LE GROS BON SENS

LE GROS BON SENS

Publié dans La Presse, le 1er décembre 2012 :

Il y a une différence fondamentale entre un parti politique au pouvoir et un autre dans l’opposition. Le premier joue avec du vrai argent alors que le second joue avec de l’argent de Monopoly.

Le véritable problème survient quand ce parti passe de l’opposition au pouvoir, car c’est là que la dure réalité le rattrape. En plus de parler et de promettre, il lui faut alors gouverner. C’est alors qu’il voit les vrais chiffres. C’est alors qu’il réalise les avertissements des agences de crédit qui peuvent abaisser une cote de crédit avec les conséquences qui s’ensuivent.

Nous savons tous qu’avant des élections, les différents partis vont faire des promesses pour, d’une part, convaincre leur clientèle de base et, d’autre part, ne pas trop effaroucher la clientèle qui pourrait peut-être voter pour eux.

Dans le cas du Parti québécois, il s’agissait de convaincre les nationalistes purs et durs sans trop effaroucher les autres francophones de souche. Dans le cas du Parti libéral, il s’agissait de convaincre les anglophones sans trop effaroucher les autres fédéralistes francophones. Dans un cas comme dans l’autre, c’était marcher sur une corde raide en s’assurant de ne pas tomber.

Mais une fois au pouvoir, le gros bon sens doit reprendre le dessus. Et à ce niveau, je ne peux que lever mon chapeau devant les virages effectués par le Parti québécois depuis qu’il est au pouvoir. Non pas qu’il soit correct de ne pas respecter les promesses faites, mais plutôt qu’il vaut mieux les abandonner quand il devient évident qu’elles ne passent tout simplement pas la rampe, qu’elles vont diviser plutôt que rassembler.

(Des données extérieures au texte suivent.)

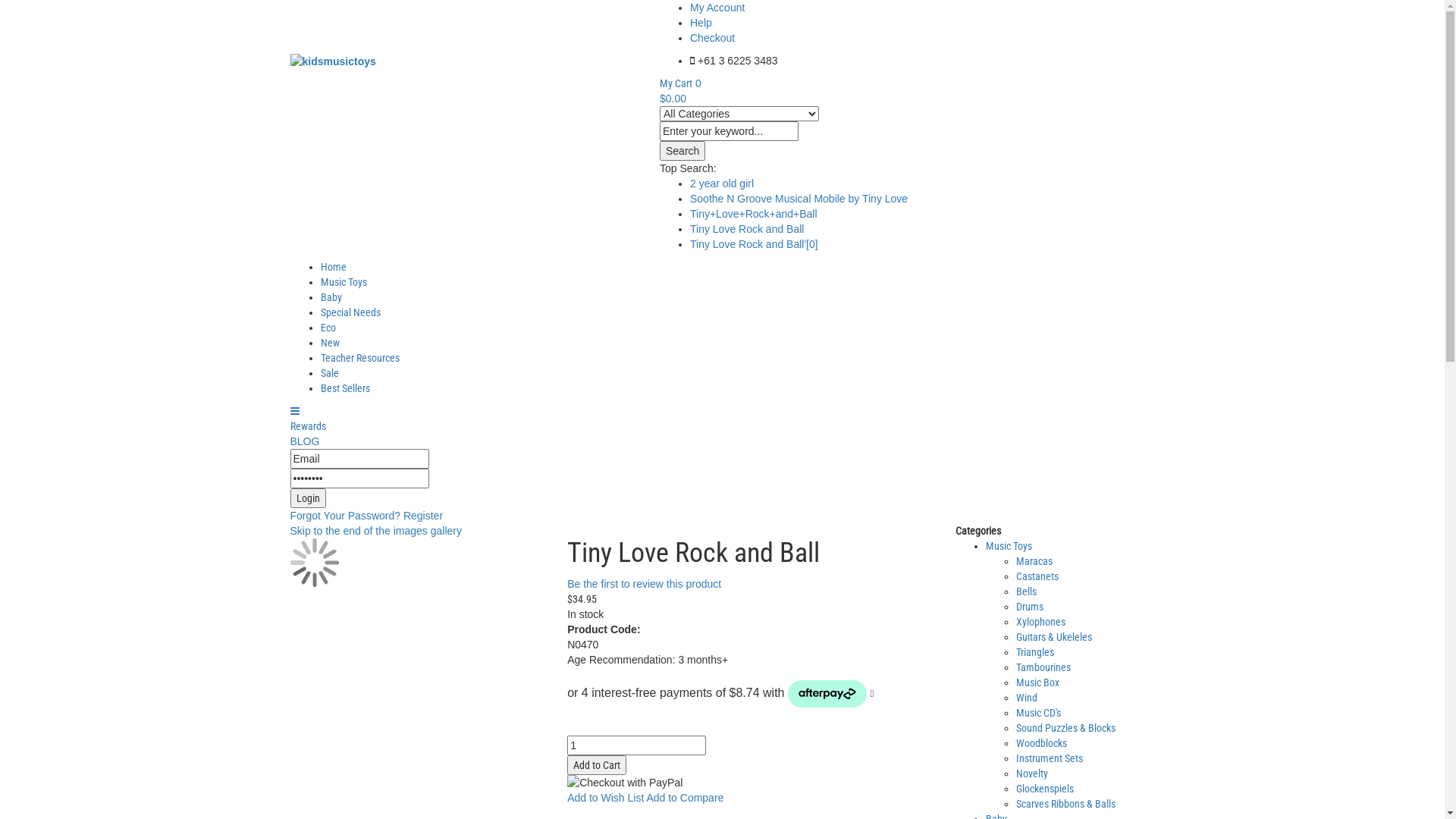 The height and width of the screenshot is (819, 1456). What do you see at coordinates (1053, 637) in the screenshot?
I see `'Guitars & Ukeleles'` at bounding box center [1053, 637].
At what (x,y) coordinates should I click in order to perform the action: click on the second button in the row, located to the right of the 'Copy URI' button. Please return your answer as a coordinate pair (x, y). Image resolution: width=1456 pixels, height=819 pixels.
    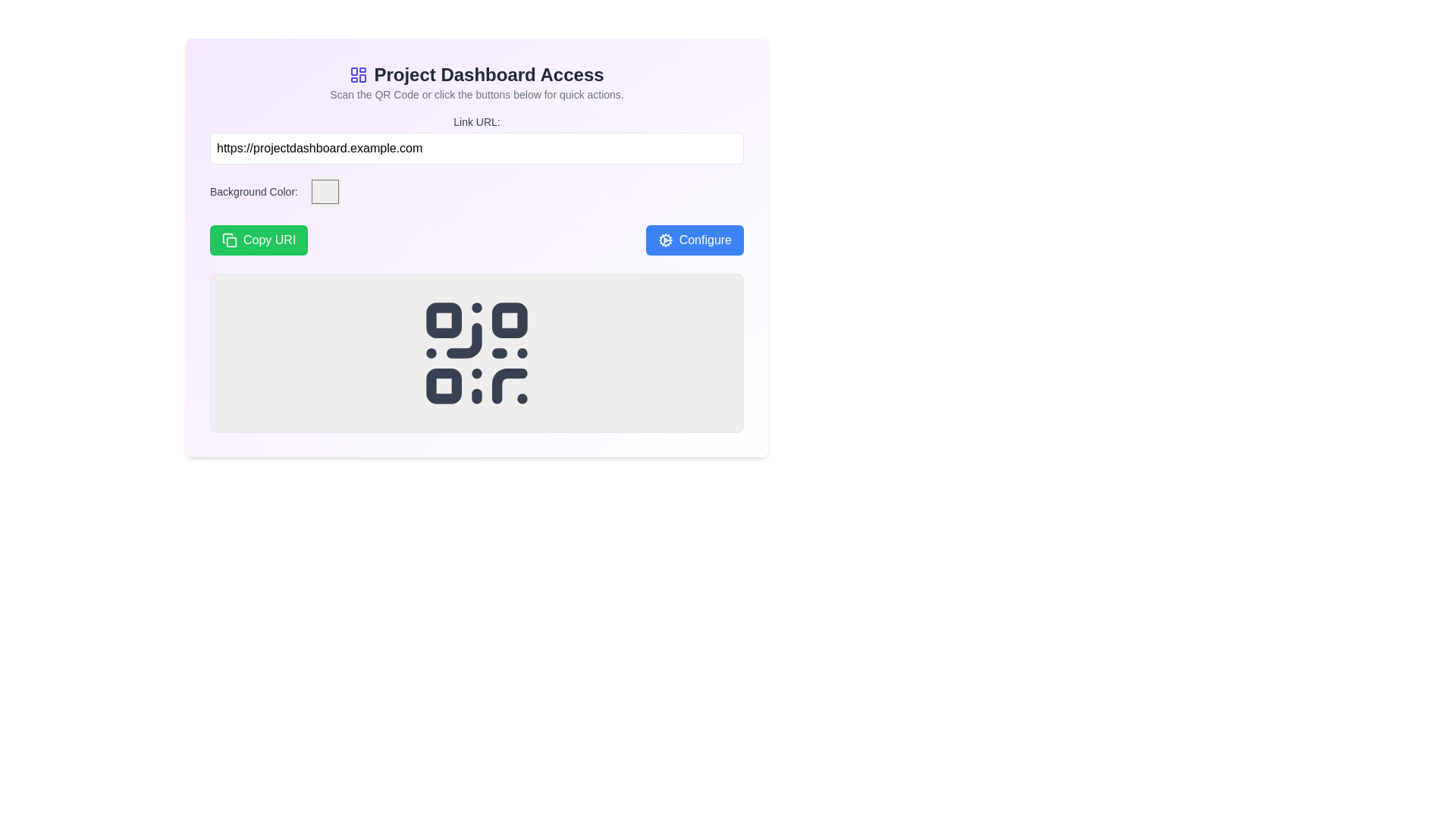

Ainsi, je me dois de souligner les replis rapides du Parti québécois face au gel du bloc patrimonial en électricité, face à la taxe santé, face à l’application de la loi 101 dans les cégeps. Le Parti québécois a fait marche arrière plus par obligation que par choix, mais au moins, il a fait marche arrière.

C’est un peu la même chose dans le cas de la démission de Daniel Breton. Par principe, Jean Charest s’entêtait à protéger des ministres qui ne méritaient pas d’être protégés. De son côté, Pauline Marois a rapidement accepté la démission de Daniel Breton, démontrant encore une fois qu’elle sait éviter les causes perdues.

Le Parti libéral avait été beaucoup plus doctrinaire lorsqu’il est arrivé au pouvoir en 2003. Il avait promis de permettre aux villes récemment fusionnées dans l’île de Montréal de défusionner si une majorité d’électeurs le voulaient à la suite d’un référendum. C’était une promesse faite par ce parti en fonction de solidifier sa base électorale anglophone de l’ouest de l’île de Montréal. Une fois au pouvoir, le Parti libéral est allé de l’avant avec cette promesse même s’il était évident que ce serait le bordel. Et c’est exactement ce qui est arrivé. Montréal est aujourd’hui un monstre à 20 têtes, une ville ingouvernable.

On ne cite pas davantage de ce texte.